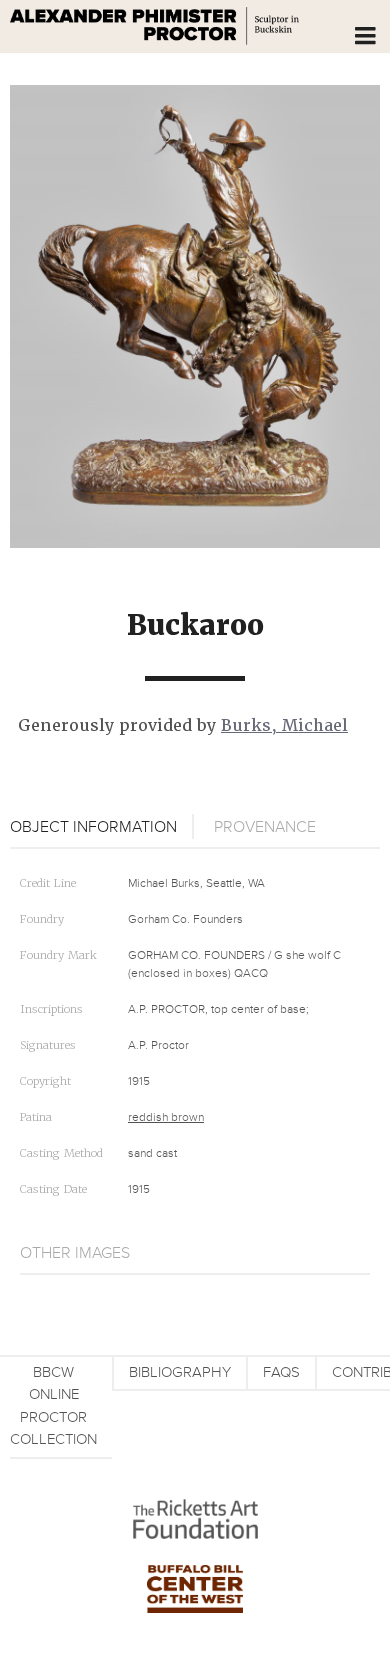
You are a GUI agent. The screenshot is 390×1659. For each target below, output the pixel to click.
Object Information (93, 827)
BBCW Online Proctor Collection (53, 1406)
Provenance (265, 827)
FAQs (281, 1372)
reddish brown (166, 1117)
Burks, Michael (284, 725)
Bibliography (180, 1372)
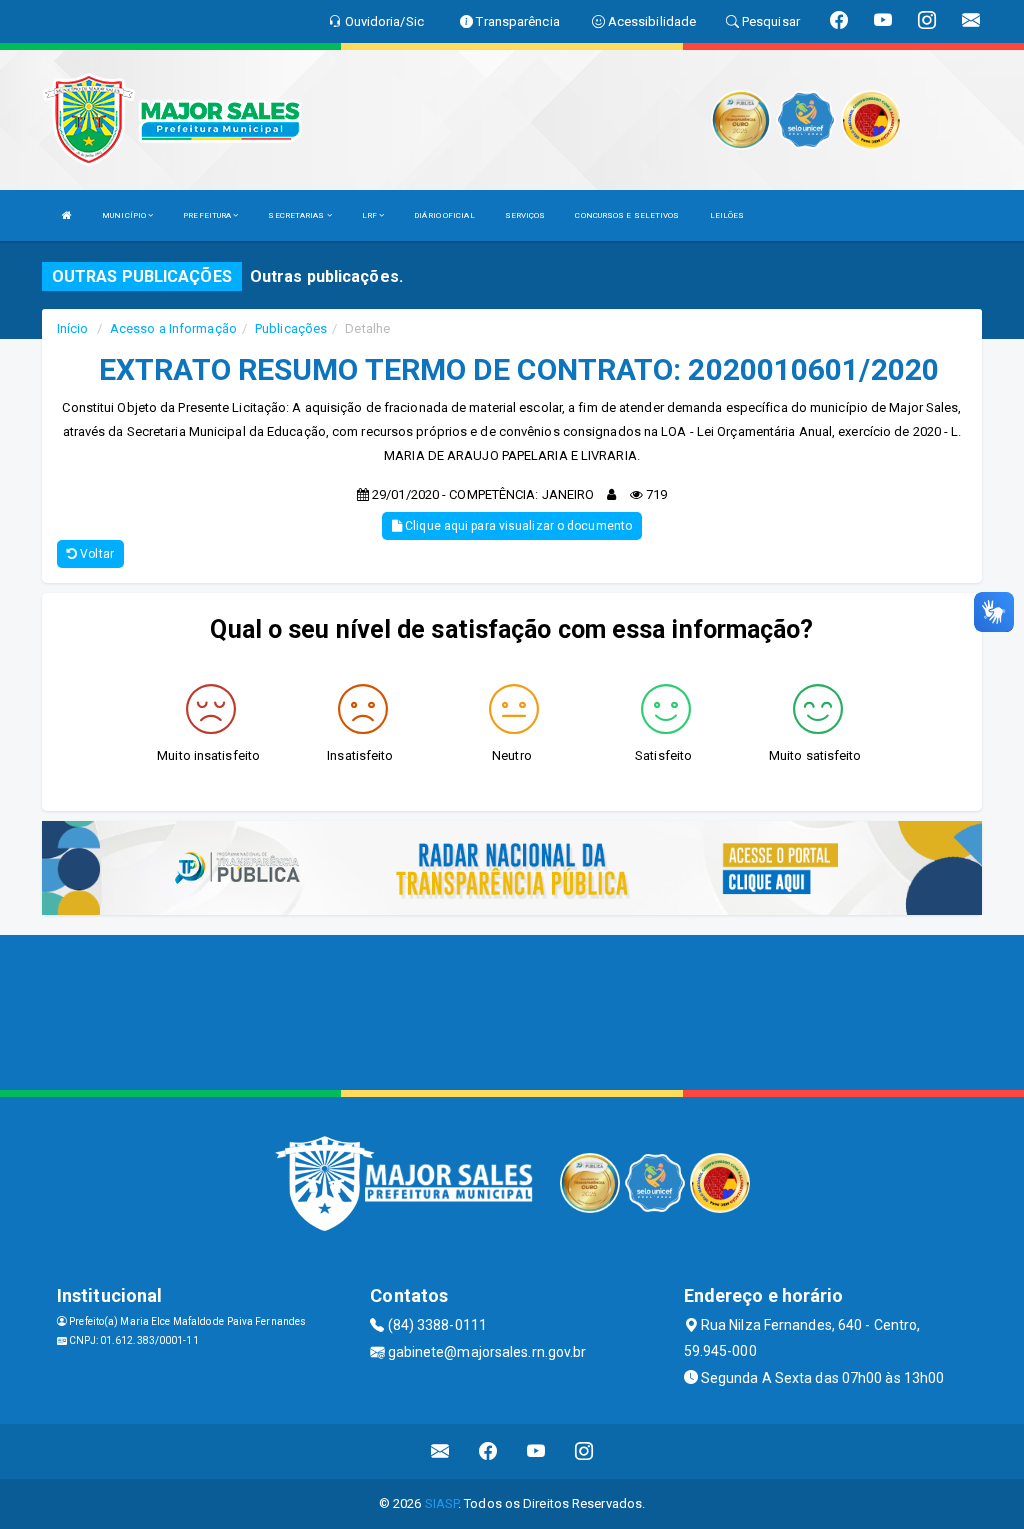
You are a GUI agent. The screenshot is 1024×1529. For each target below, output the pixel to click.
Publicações (291, 328)
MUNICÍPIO (125, 215)
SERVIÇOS (525, 215)
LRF (370, 215)
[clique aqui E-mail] (440, 1451)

#####

- **Brief**
Check the records above and copy each line that has the string "pixel".

- **Your solution**
You are a GUI agent. The screenshot is 390×1659. For each target below, output the pixel to click.
You are a GUI agent. The screenshot is 1024×1529. For each target below, output the pixel to click.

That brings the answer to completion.